> **EXTRAIT DE PAGE**
+---+
Le fait d’exiger que le procureur général autorise un traitement particulier tient compte des pratiques courantes et permettrait de rassurer les gens qu’il ne s’agit pas simplement d’un moyen d’échapper à une peine minimale d’emprisonnement.

Finalement, l’alinéa 43.2.5 du projet de loi C-10 présentait la disposition suivante concernant la peine minimale : le tribunal n’est pas tenu d’infliger une peine minimale d’emprisonnement à la personne qui termine avec succès un programme visé au paragraphe 4, autrement dit, un programme de traitement de la toxicomanie.

[Traduction]

Le projet de loi S-203 prévoit pour les contrevenants qui complètent un programme de traitement en santé mentale exactement la même chose que pour les personnes accusées d’infractions liées à la drogue. Comme c’est le cas en ce qui concerne les dispositions actuelles de la Loi réglementant certaines drogues et autres substances portant sur le traitement de la toxicomanie, en permettant l’exemption de la peine minimale obligatoire, le projet de loi encourage les personnes reconnues coupables à s’engager sur la voie de la guérison tout en pénalisant les comportements criminels, comme le veut la société.

En outre, les tribunaux conservent le pouvoir d’ordonner l’emprisonnement d’une personne reconnue coupable, mais auraient la latitude de lever la peine d’emprisonnement obligatoire, tout comme le projet de loi C-10 le faisait dans le cas des délinquants qui suivent un traitement contre la toxicomanie. Cette souplesse permettrait à la cour de lever la peine minimale obligatoire afin de permettre un traitement. Tout comme c’est le cas pour les traitements contre la toxicomanie en vertu de la Loi réglementant certaines drogues et autres substances, la cour ne pourrait lever la peine d’emprisonnement minimal obligatoire que si le traitement en santé mentale est complété avec succès.

Les dispositions n’exigent pas que la personne reconnue coupable soit guérie; elles laissent plutôt cette décision à la discrétion de la cour.

[Français]

Avant de terminer, j’aimerais profiter de l’occasion pour vous lire l’opinion d’experts en la matière quant au projet de loi S-203.

[Traduction]

Le professeur David Joubert, un expert en psychologie clinique qui se spécialise dans les questions touchant l’emprisonnement, a dit ceci :

Je suis d’avis que le meilleur moyen de réduire les risques de conflits dans de tels cas consiste à fournir à la personne des soins de santé mentale de qualité et empreints de compassion, ainsi que de minimiser la stigmatisation; il s’agit de deux objectifs impossibles à atteindre en milieu carcéral.

Sa collègue, la professeure Jennifer Kilty, experte en soins psychiatriques en milieu carcéral, a quant à elle déclaré ce qui suit :

Le système carcéral ne fournit pas de diagnostics, de soins ou de traitements adéquats et se tourne trop souvent vers la pharmacothérapie pour tenter de soigner la détresse psychologique.

[Français]

Ces deux experts du domaine avancent des points très importants quant au traitement de la santé mentale des détenus.

En fait, ce projet de loi n’est pas révolutionnaire. Il fait simplement fond sur une importante disposition du projet de loi C-10 qui porte sur le traitement contre la toxicomanie. Il existe des tribunaux de traitement de la toxicomanie des programmes de traitement de la toxicomanie, et des dispositions juridiques permettant de mieux incorporer ces outils au système de justice pénale. Il existe également des tribunaux de traitement de la santé mentale et des programmes de traitement en santé mentale.

Nous devons maintenant faire en sorte que la loi en facilite aussi l’utilisation dans le cadre du système de justice pénale pour les condamnés qui souffrent de troubles mentaux. Il est important que les contrevenants puissent recevoir les soins de santé mentale dont ils ont besoin, car cela ne peut que contribuer à assurer la sécurité des Canadiens, non seulement à court terme, mais également à long terme.

Merci.

[Traduction]

L’honorable Yonah Martin (leader adjointe du gouvernement) : Je ne suis pas la porte-parole du gouvernement sur ce projet de loi, mais je vais quand même ajourner le débat à mon nom.

(Sur la motion de la sénatrice Martin, le débat est ajourné.)
+---+
> **CONSIGNE**
Recopiez mot pour mot, dans l'extrait du débat sur le projet de loi S-203, le passage qui va de « Les dispositions n’exigent » jusqu'à « de loi S-203. ». Les données qui suivent proviennent d'une autre source.
+---+
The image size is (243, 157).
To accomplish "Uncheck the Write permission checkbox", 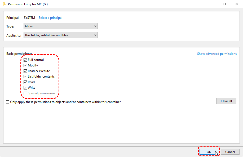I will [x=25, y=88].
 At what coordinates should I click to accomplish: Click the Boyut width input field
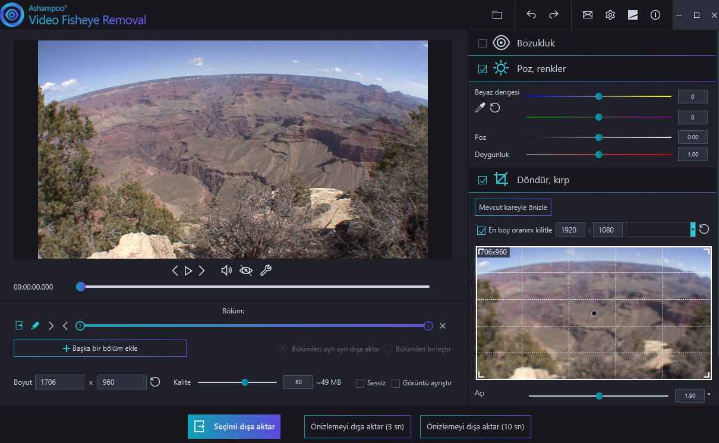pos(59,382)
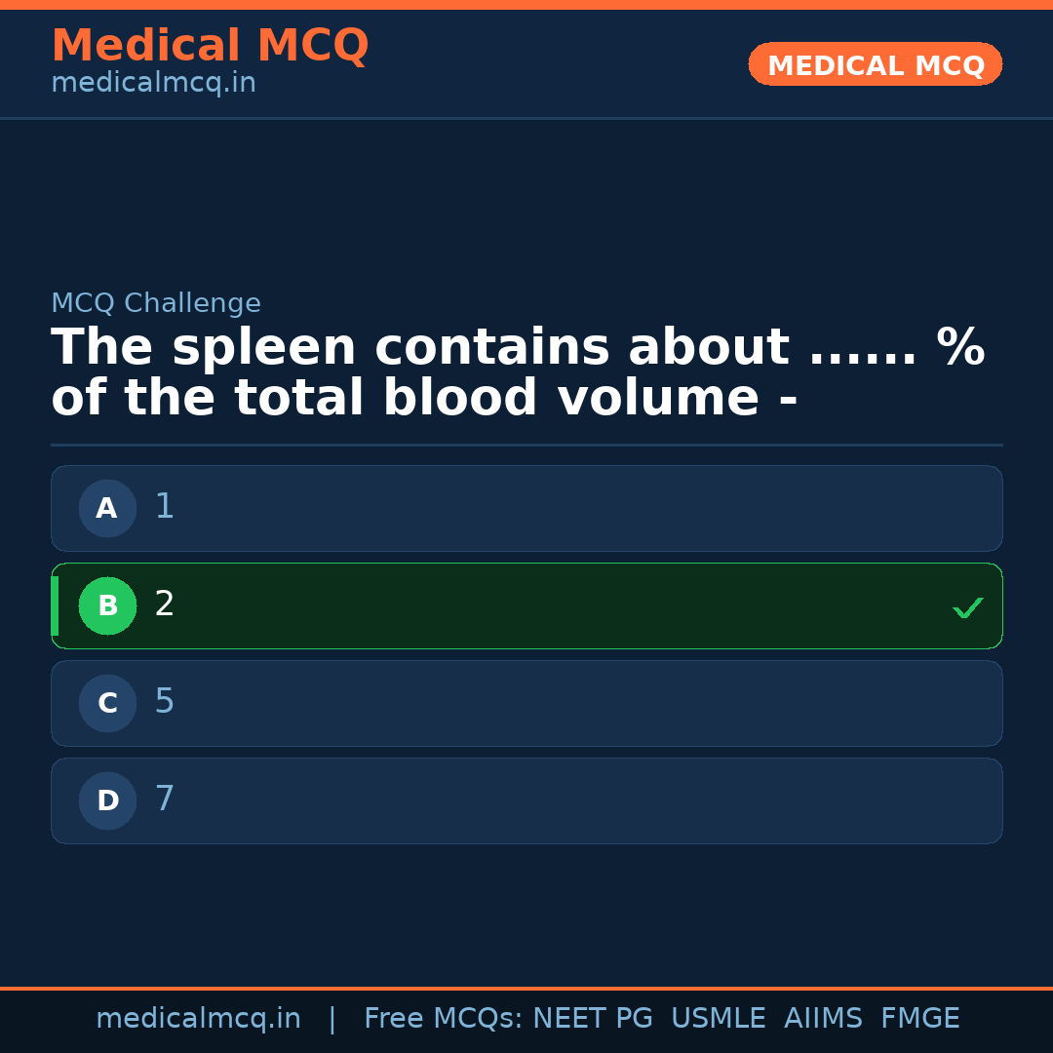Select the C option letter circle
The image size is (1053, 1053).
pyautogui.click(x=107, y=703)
+---+
> **RÉPONSE RÉDIGÉE**
Les dispositions n’exigent pas que la personne reconnue coupable soit guérie; elles laissent plutôt cette décision à la discrétion de la cour.

[Français]

Avant de terminer, j’aimerais profiter de l’occasion pour vous lire l’opinion d’experts en la matière quant au projet de loi S-203.